Work task:
Only an exact copy of the entries, stripped of pictures, will serve as the answer.

BEGIN

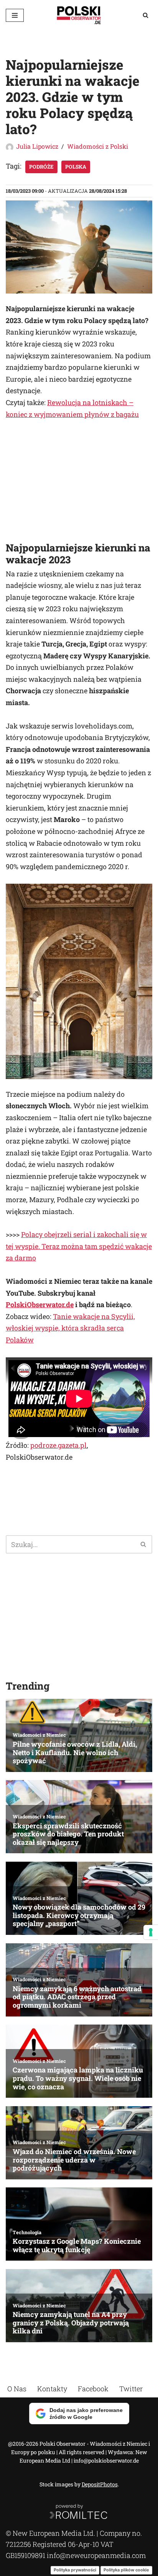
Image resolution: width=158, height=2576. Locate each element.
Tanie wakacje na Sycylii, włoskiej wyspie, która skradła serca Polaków (70, 1328)
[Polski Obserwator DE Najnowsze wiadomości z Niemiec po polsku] (79, 15)
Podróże (41, 166)
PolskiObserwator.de (40, 1304)
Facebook (93, 2388)
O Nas (16, 2388)
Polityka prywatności (75, 2570)
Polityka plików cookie (126, 2570)
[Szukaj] (145, 15)
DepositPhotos (100, 2484)
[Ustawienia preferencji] (150, 1932)
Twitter (131, 2388)
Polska (75, 166)
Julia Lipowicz (37, 146)
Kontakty (52, 2388)
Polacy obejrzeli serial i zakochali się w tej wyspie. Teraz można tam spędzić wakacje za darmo (79, 1246)
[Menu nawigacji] (15, 15)
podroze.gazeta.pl (58, 1445)
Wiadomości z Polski (97, 146)
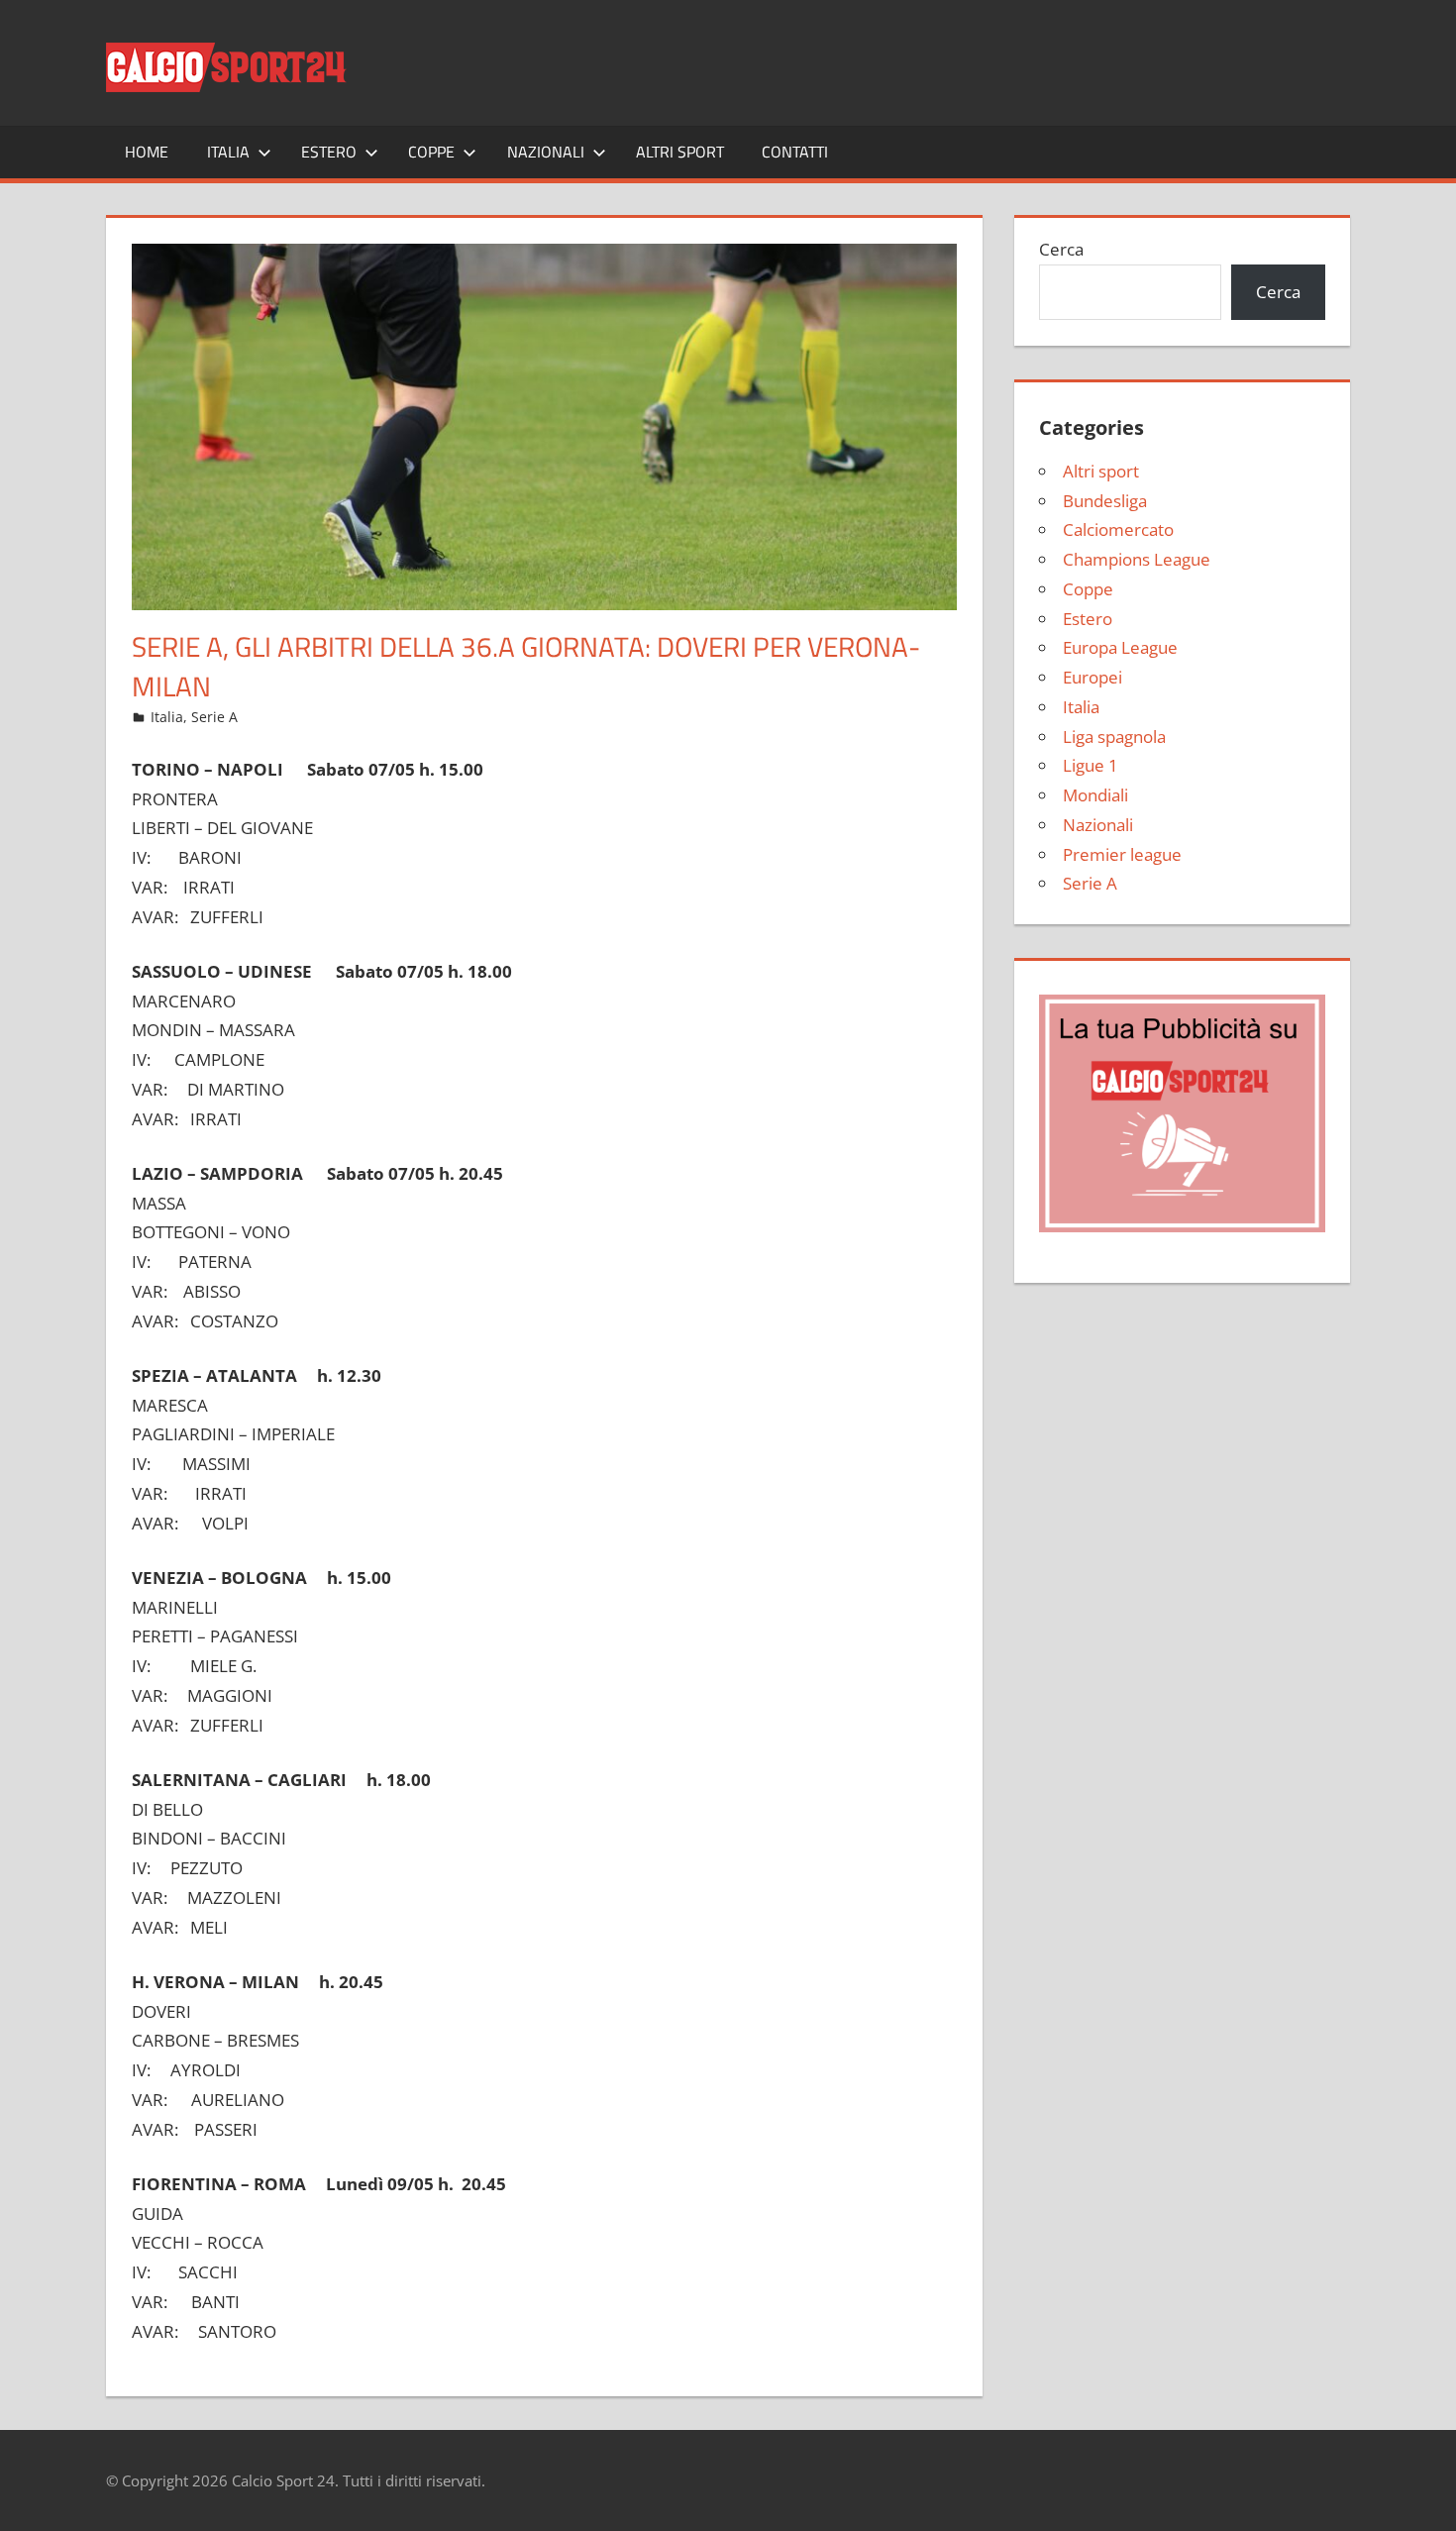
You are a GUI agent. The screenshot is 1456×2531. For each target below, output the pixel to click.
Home (146, 151)
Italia (228, 151)
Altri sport (680, 151)
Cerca (1061, 249)
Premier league (1122, 854)
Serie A (214, 716)
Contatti (795, 151)
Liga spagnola (1114, 736)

END

The completed task:
Image resolution: width=158, height=2576. Locate each element.
Tanie wakacje na Sycylii, włoskiej wyspie, która skradła serca Polaków (70, 1328)
[Polski Obserwator DE Najnowsze wiadomości z Niemiec po polsku] (79, 15)
Podróże (41, 166)
PolskiObserwator.de (40, 1304)
Facebook (93, 2388)
O Nas (16, 2388)
Polityka prywatności (75, 2570)
Polityka plików cookie (126, 2570)
[Szukaj] (145, 15)
DepositPhotos (100, 2484)
[Ustawienia preferencji] (150, 1932)
Twitter (131, 2388)
Polska (75, 166)
Julia Lipowicz (37, 146)
Kontakty (52, 2388)
Polacy obejrzeli serial i zakochali się w tej wyspie. Teraz można tam spędzić wakacje za darmo (79, 1246)
[Menu nawigacji] (15, 15)
podroze.gazeta.pl (58, 1445)
Wiadomości z Polski (97, 146)
You are a GUI agent. The screenshot is 1456×2531. For each target below, output the pixel to click.
Home (146, 151)
Italia (228, 151)
Altri sport (680, 151)
Cerca (1061, 249)
Premier league (1122, 854)
Serie A (214, 716)
Contatti (795, 151)
Liga spagnola (1114, 736)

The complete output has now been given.